Important: The choice of the right partition (former queue under LSF) will mostly be done automatically (with commands like sbatch or salloc). That doesn't apply to special cases like “kurs*” or “extension*” queues under LSF – in Slurm, these are special partitions, reservations or project accounts and needs to be requested explicitly in your job scripts

Setting up password-less ssh communication between compute nodes

Parallel computation between different nodes requires mutual password-less logins. By default, this is not allowed.

But you can change this in your own home folder--run the following command while being logged into any of our login nodes:

To generate a key: You can accept the storage location by <ENTER>.

ssh-keygen -P "" -t rsa -C "$LOGNAME@lcluster"

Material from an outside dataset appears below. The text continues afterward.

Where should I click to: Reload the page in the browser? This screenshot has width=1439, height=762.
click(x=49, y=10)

To use the generated key for login information: You will be asked for your login password (please enter), and the ssh configuration will be updated accordingly.

ssh-copy-id -i .ssh/id_rsa.pub localhost

To verify your configuration: You should now be able to log in without a password (e.g. from lcluster2to lcluster4).

ssh lcluster4

The set-up is finished.

Job details at the end

After your job has finished, the following command reports about CPU and memory efficiency of the job:

seff <JobID>

Even more details will be shown by the following command.

sacct -l -j <JobID>
tuda-seff <JobID>

Expiry date of your user account

To see the expiry date of your own user account, use the script /shared/bin/account_expire.

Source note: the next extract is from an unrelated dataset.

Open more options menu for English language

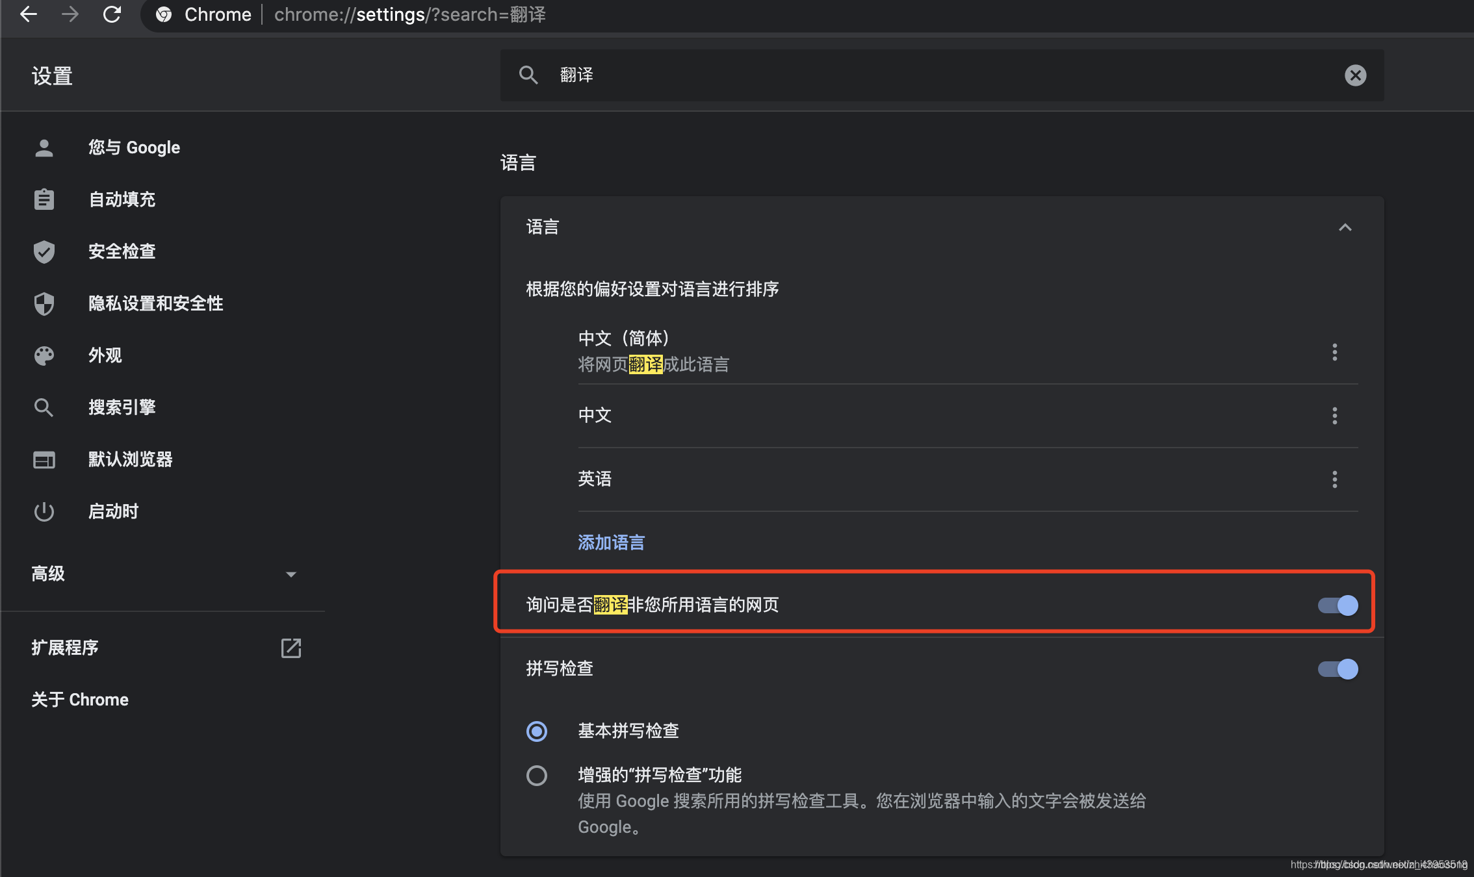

Your user account's validity term is independent of any projects' term or validity you might be associated with.

File transfer to and from the Lichtenberg HPC

Before and after calculations, your data needs to get on and your results to get off the Lichtenberg filesystems.

We recommend the following tools:

One-off: scp

As you can log in via ssh to the login nodes, you can also use SSH's scp tool to copy files and directories from or to the Lichtenberg.

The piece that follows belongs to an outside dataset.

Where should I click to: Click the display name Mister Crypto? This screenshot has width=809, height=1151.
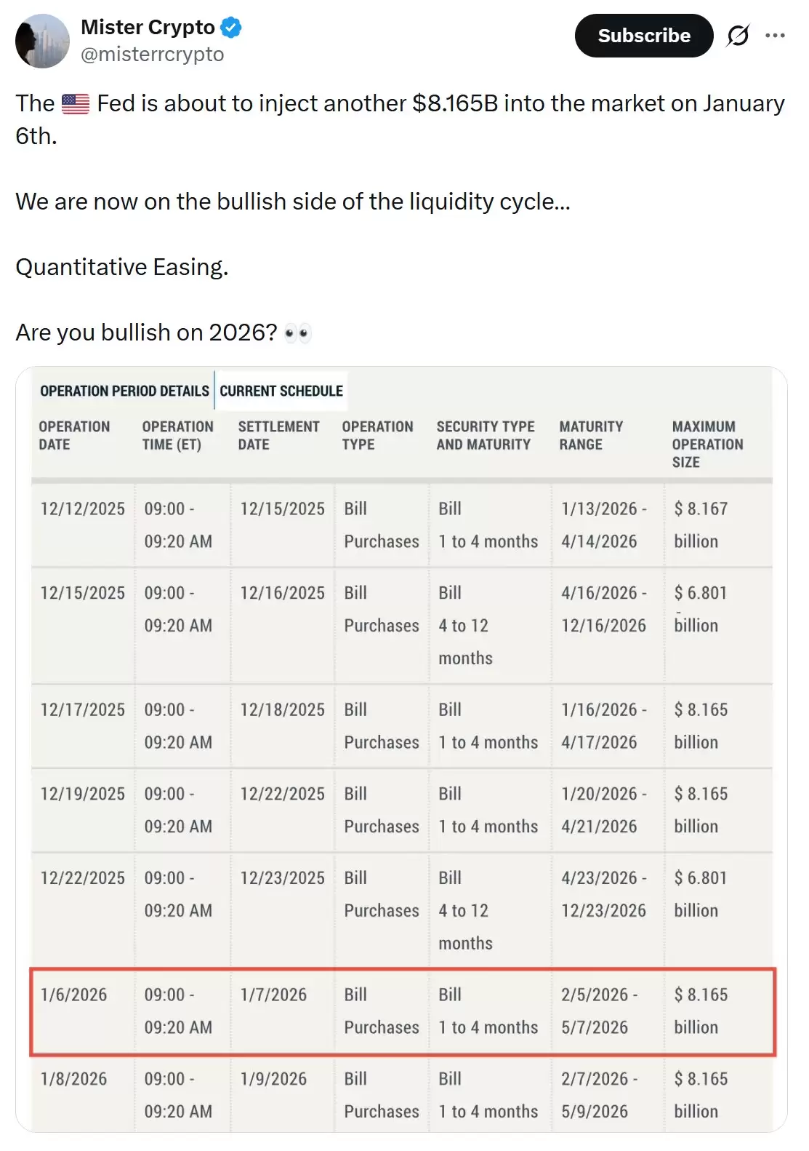148,27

Use the login nodesfor your scp transfers, as these have high bandwidth network ports also to the TU campus network (we do not have any other special in/out nodes).

In case of (large) text/ASCII files, you should use the optional compression (-C) built into the SSH protocol, in order to save network bandwidth and to possibly speed up your transfers.
Omit compression when copying already compressed data like JPG images or videos in modern container formats (mp4, OGG).

Beispiel:

tuid@hla0003:~ $ scp -Cpr myResultDir mylocalworkstation.inst.tu-darmstadt.de:/path/to/my/local/resultdir

Details: man scp,

Repeatedly: rsync

Cases like “I need my calculations' results also on my local workstation's hard disk for analysis with graphical tools” or “my local experiment's raw data need to hop to the lichtenberg as soon as it is generated” are not well covered by scp. As soon as you have to keep (one of) your Lichtenberg directories “in sync” with one on your institute's (local) infrastructure, running scp more than once would be inefficient, as it is not aware of “changes” and would blindly copy the same files over and over again.

That's where rsync can step in. Like scp, it is a command line tool, transferring files from any (remote) “SRC” to any other (remote) “DEST”ination. In contrast to scp however, it has a notion of “changes” and can find out whether a file in “SRC” has been changed and needs to be transferred at all. New as well as small files will simply be transmitted, for large files however, rsync will transfer only their changed blocks (safeguarded by checksums).

In essence: unchanged files are not transferred again, new and changed files will, but for large files, only their changed portions (delta) will be transferred.

Beispiel:

tuid@hla0003:~ $ rsync -aH myResultDir mylocalworkstation.inst.tu-darmstadt.de:/path/to/my/local/resultdir

Details: man rsync,

Remember: both scp and rsync are “one way” tools only! If--between transfers--a file is changed in “DEST”, the next transfer will overwrite it with the (older) version from “SRC”.

Not available on the Lichtenberg:

FTP(S), sFTP, rcp and other older, clear-text protocols.